1. 電気自動車化への対応は、国家の資源状況が決める
電気自動車の終局的な目標は、ガソリン車に置き換わることです。
この事態は、既存のガソリン車メーカーにとっては脅威ですが、競争に遅れをとっている国々にとっては大きなチャンスです。
中国やインド、ユーロ圏の国々が電気自動車の普及に積極的なのは、2つの理由が考えられます。
自然エネルギー産業に欠かせない資源を持つこと
中国、インド、ユーロ圏の国々は、産油国ではありません。
これらの国々は、原油の国内需要を自国だけで賄えないため、外国からの輸入によって補っています。
つまり、ガソリン車が主流であるうちは、動力である原油を輸入し続けなければなりません。

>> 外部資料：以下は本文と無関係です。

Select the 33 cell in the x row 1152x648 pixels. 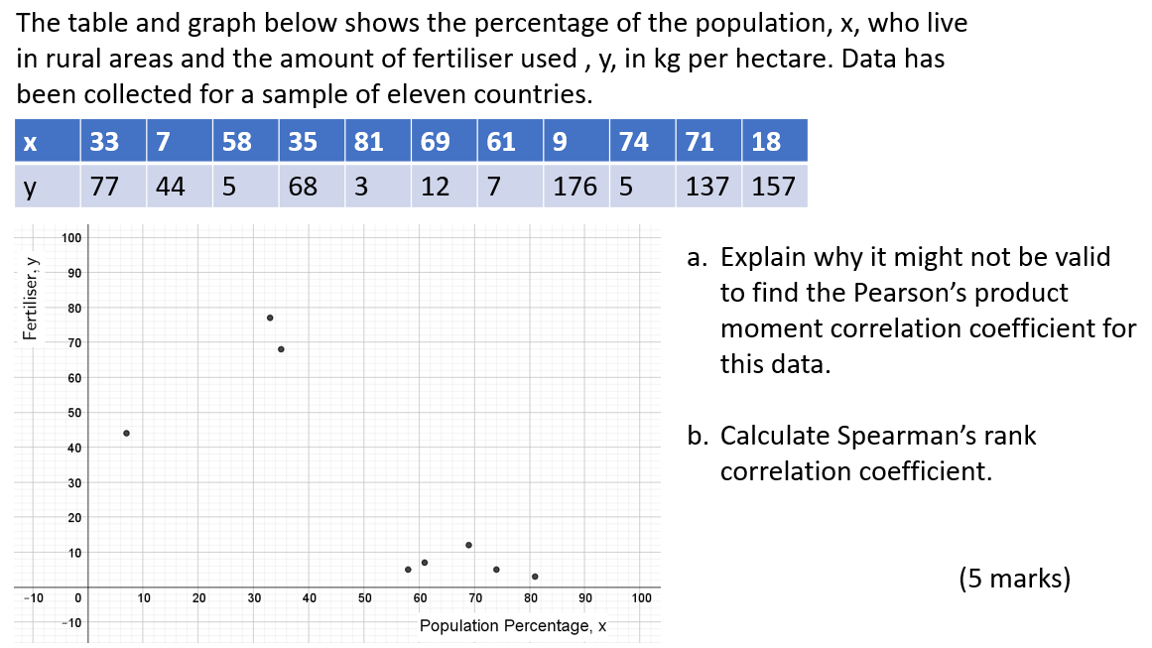104,142
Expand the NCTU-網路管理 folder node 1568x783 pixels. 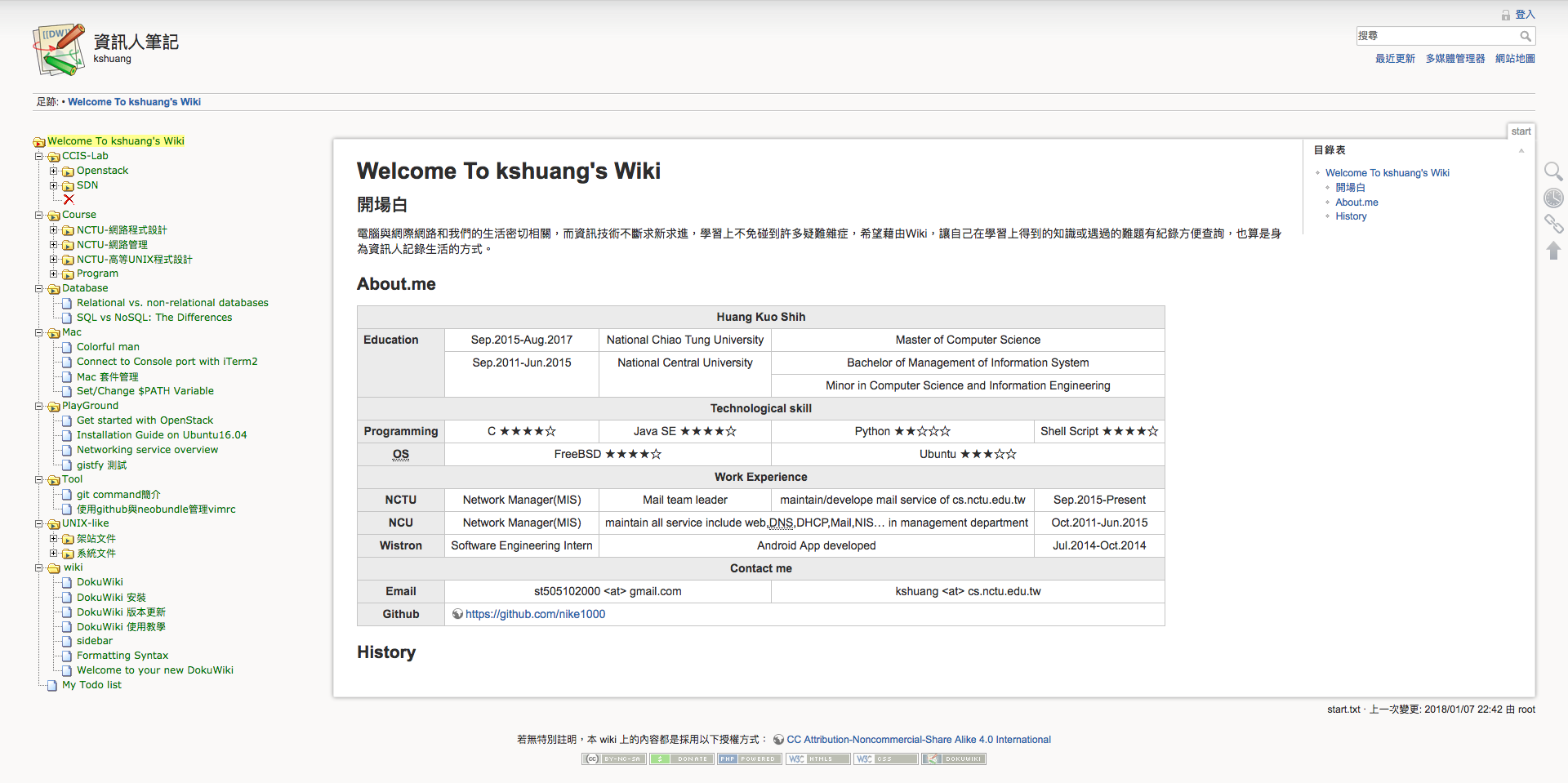(x=54, y=244)
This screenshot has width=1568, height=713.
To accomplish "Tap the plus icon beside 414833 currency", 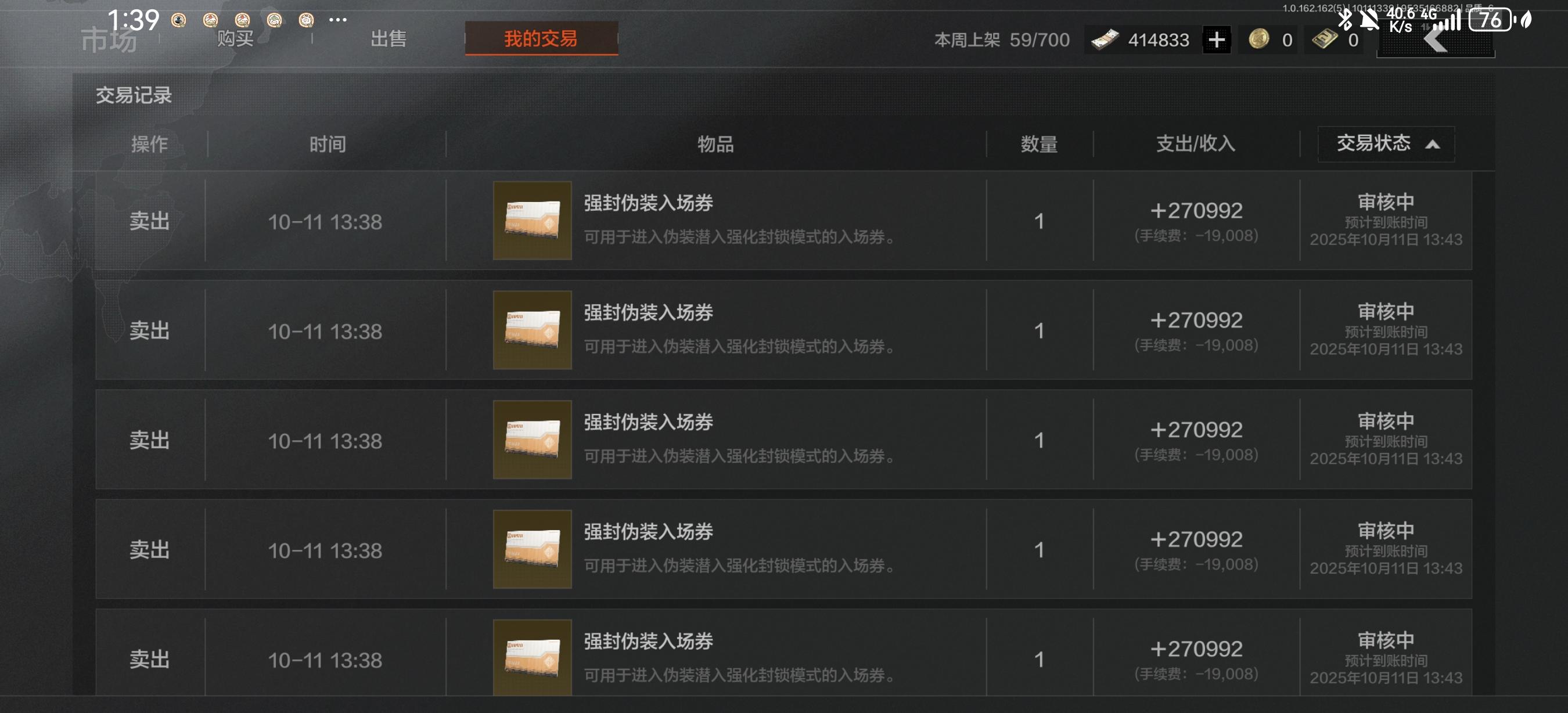I will point(1216,40).
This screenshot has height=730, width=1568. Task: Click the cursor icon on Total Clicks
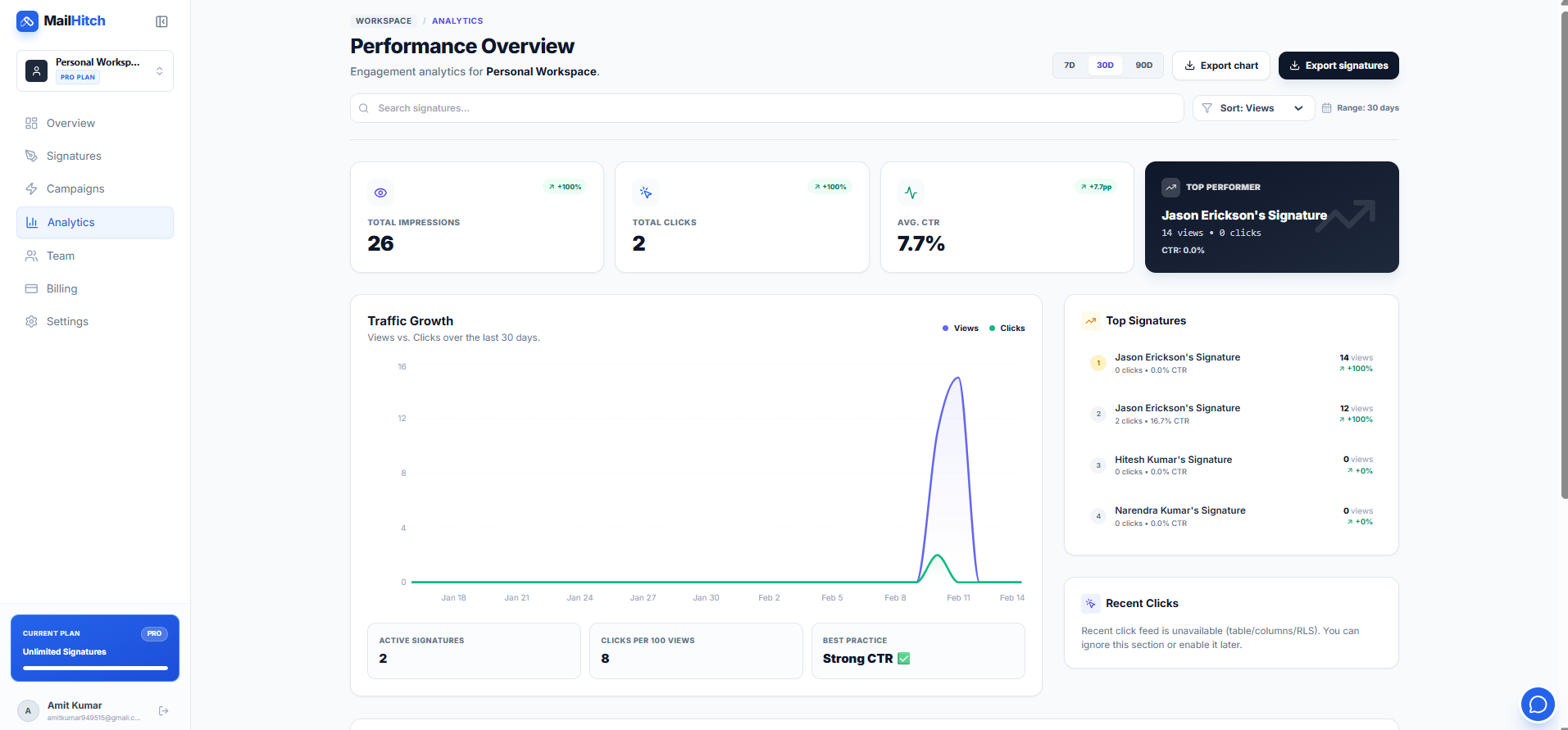pyautogui.click(x=646, y=193)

しかし、自然エネルギーを利用できるようになれば、輸入の負担を減らすことができます。
もう1つの理由が、自然エネルギーに関わる産業資源を持つことです。
現在、最も積極的に電気自動車の導入を進めている国が中国です。
"Global EV Outlook 2019"によると、世界全体の電気自動車に占める中国車の割合は約45%。
(参考 : https://www.iea.org/gevo2019/)
中国が電気自動車の導入に積極的なのは、世界最大の自動車市場を持つことや、国内の環境汚染の解決のためといった理由が考えられます。
しかし、それだけではありません。
この問題は、中国が電気自動車の製造に不可欠なある原料の産出国であることと切り離せません。
それは、電気自動車のバッテリーに使われる「リチウムイオン電池」に他なりません。
このリチウムイオン電池は、次の理由から、スマートフォンやラップトップのバッテリーとして定着している電池です。
エネルギー密度が高く、高出力
今後、電気自動車が普及した場合、リチウムイオン電池の需要が増加します。
リチウムの産出国である、南米のチリ、中国やアルゼンチンといった国々が経済的恩恵を受けると予測されています。
一方、アメリカのトランプ大統領は自然エネルギーの活用に関して、「地球温暖化などでっちあげ」という発言を残しています。
この発言からも、アメリカは電気自動車の導入を進めているとはいえ、(アメリカ国内の電気自動車台数は世界の約22%)上記の資源国と比べると、やや渋々感が否めません。
原油輸出国のアメリカにとって、ガソリン車の消滅は、エネルギー収入を途絶えさせる脅威です。
すでに成熟したガソリン車メーカーへの打撃も避けられません。
自動車のEV化、自然エネルギーの利用といったトレンドが、国益に必ずしもプラスでないのが、アメリカの立場です。
2. リチウムイオン電池に日本から強力なライバルが出現
電気自動車普及の大きなボトルネックは、充電時間の長さです。
電気自動車の充電に要する時間は膨大です。
例えば、新型の日産リーフの場合、80%充電に要する時間は高速充電で40分。
多忙な現代社会で、車の充電のためにわざわざ40分も時間を削られるのは、全く実用的でありません。
しかし2017年の7月、日本のトヨタから業界のブレイクスルーを起こしかねない研究が発表されました。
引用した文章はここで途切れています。